Жара спала, приближался вечер, и я засобирался домой.
- А когда ты пойдёшь на рыбалку? - спросил Мешков.
- Завтра после обеда на Первый остров. С ночёвкой.
- Возьмёшь меня?
- Возьму. А как тебя звать?
- Паша.
- А меня зовут Гена. А по прозвищу — Гоня. Сокращённо от фамилии Гончаров. У нас тут у всех ребят прозвища. Хочешь или нет, а откликайся, иначе поколотят. Меня по этому прозвищу все ребята на нашем островке « Новостройка» знают. И даже в Поселье. И что удивительно, Паша: когда я туда захожу, то ни одна местная собака на меня не гавкнет. Подбежит, обнюхает, вильнёт хвостом и отойдёт восвояси. С чего бы так? Я же там вроде как чужак.

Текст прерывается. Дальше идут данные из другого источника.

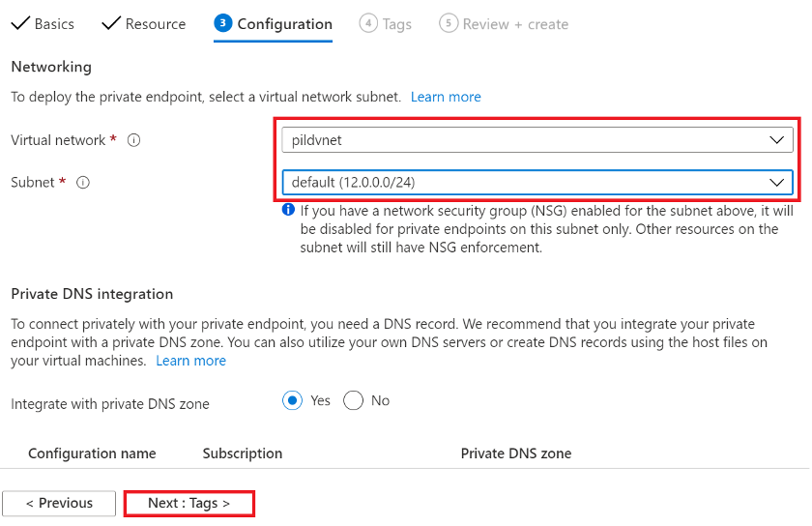Select Yes for private DNS zone integration
The image size is (812, 526).
pyautogui.click(x=293, y=400)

- Да уж. Собаки там злые. Не то, что в городе. На мне первое время чуть штаны не порвали . Налетели сзади и сшибли с ног. Повалили прямо в грязь. Спасибо, люди добрые отбили. А потом стали принимать за своего. Я с ними иногда милостыней делюсь, когда вижу их голодные умоляющие взгляды . Хотя и сам постоянно голоден как пёс и забыл : когда ел досыта.
- Как говорит пословица: «Сытый голодного не разумеет, а голодный голодного — со взгляда поймёт». Так и у тебя с собаками сложилось. Ну ладно, Паша. Побегу-ка я домой : надо ещё огород поливать, а потом идти корову встречать. Это когда пастух с поля стадо пригонит.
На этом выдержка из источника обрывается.